In queste ultime settimane di uscite cinematografiche, lo split screen sembra essere tornato come accorgimento stilistico prediletto. Non sono pochi i film che ne hanno fatto uso. Se si pensa a qualche titolo, Vortex e Omicidio nel West End sono i primi due che saltano alla mente e, seppur diversissimi, riescono a dirci qualcosa sul cinema contemporaneo. La differenza principale tra i due film sta nella giustificazione della scelta stilistica. Se da un lato Omicidio nel West End sceglie lo split screen per imporre un’identità, che guarda molto alla commedia autoironica di Wes Anderson, Vortex invece mette in campo una vera e propria riflessione sul dispositivo.

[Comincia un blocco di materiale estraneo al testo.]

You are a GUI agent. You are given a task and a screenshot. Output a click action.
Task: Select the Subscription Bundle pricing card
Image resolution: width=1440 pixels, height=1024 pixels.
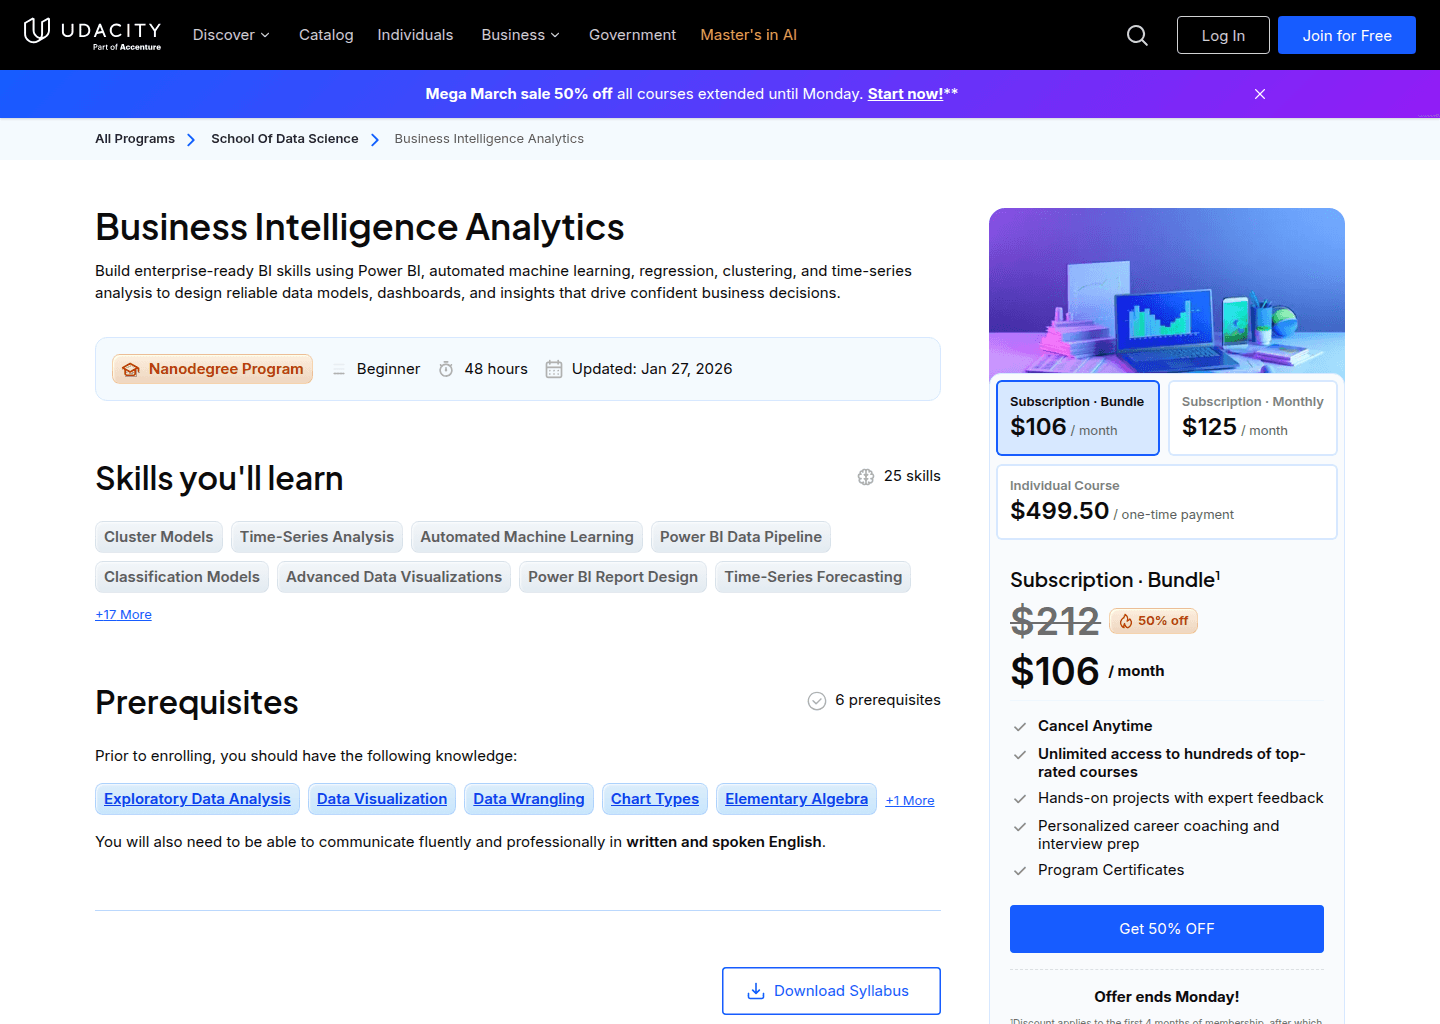tap(1077, 417)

“Vortex” di amore e di morte

A differenza di vari film di Noè, da Enter the Void a Climax, dove tutto era pregno di un iperrealismo nella forma e nel contenuti, qua siamo agli antipodi, poiché Vortex è una sorta di cinéma-vérité, un cinema verista, senza mediazioni, quasi documentaristico, per certi versi accostabile a certi film della Nouvelle Vague francese; motivo per cui, non è forse un caso che l’attrice protagonista sia la Lebrun, quella de La maman et la putain di Jean Eustache, e icona del cinema francese degli anni d’oro. L’attore che impersona il marito è invece Dario Argento, cioè il re del brivido, colui che al cinema ha spettacolarizzato la morte come forse nessun altro.